> Rows
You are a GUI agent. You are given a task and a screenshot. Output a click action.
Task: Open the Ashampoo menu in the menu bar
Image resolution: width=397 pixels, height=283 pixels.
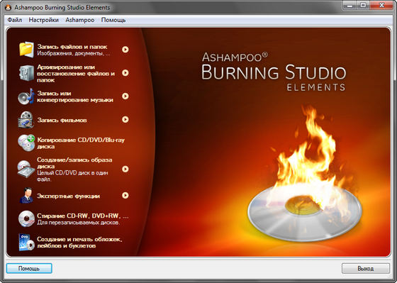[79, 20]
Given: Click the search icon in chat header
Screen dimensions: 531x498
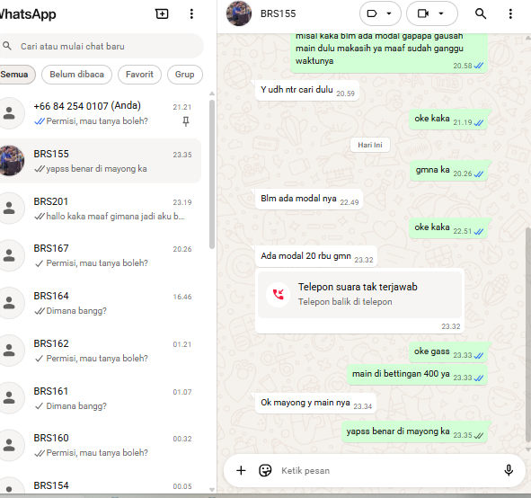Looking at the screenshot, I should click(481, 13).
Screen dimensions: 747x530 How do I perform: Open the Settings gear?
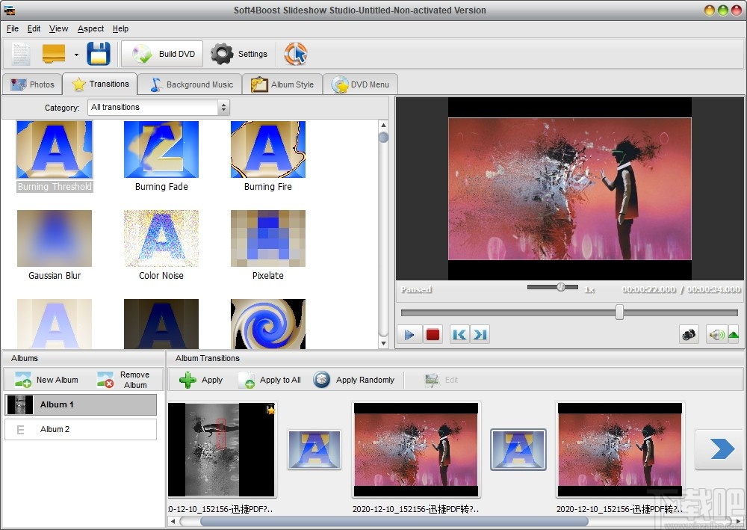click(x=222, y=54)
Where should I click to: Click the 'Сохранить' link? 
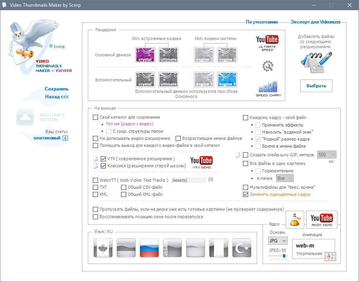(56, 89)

...

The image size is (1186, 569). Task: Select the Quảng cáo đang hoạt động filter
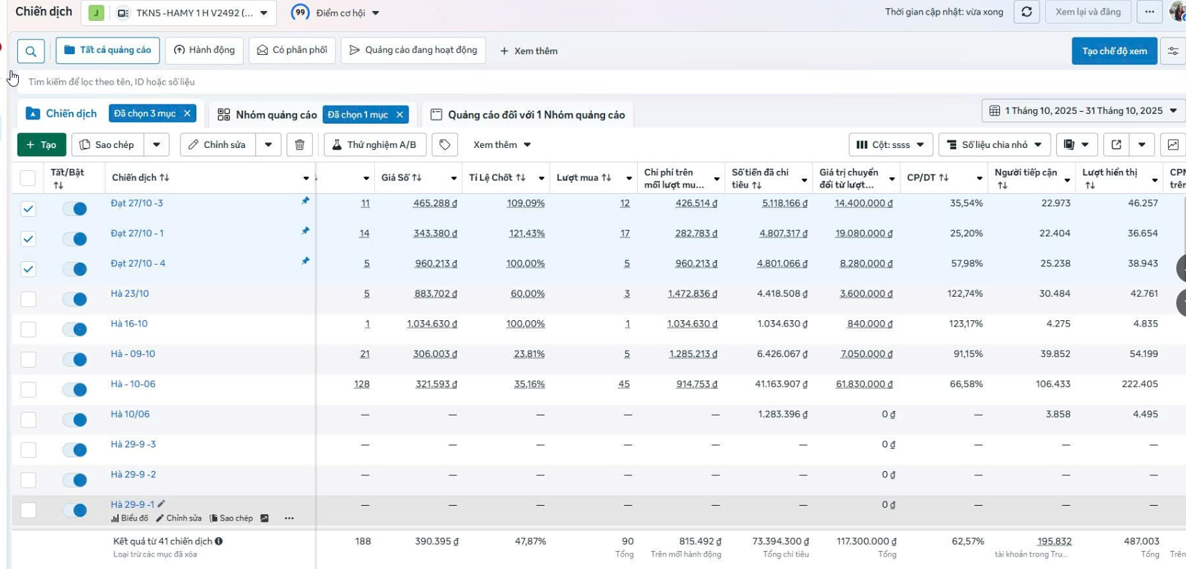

> Directions for this task
Render the lines as a Markdown table with two columns, Row for a running number and Line for the line itself. Begin at the line that has "You are a GUI", stop after the line that has "Looking at the", skip blank lines, and leave out the pictures.

> Full output
| Row | Line |
|---|---|
| 1 | You are a GUI agent. You are given a task and a screenshot. Output a click action. |
| 2 | Task: Open the Ashampoo menu in the menu bar |
| 3 | Image resolution: width=397 pixels, height=283 pixels. |
| 4 | [79, 20] |
| 5 | Given: Click the search icon in chat header |
| 6 | Screen dimensions: 531x498 |
| 7 | Looking at the screenshot, I should click(481, 13). |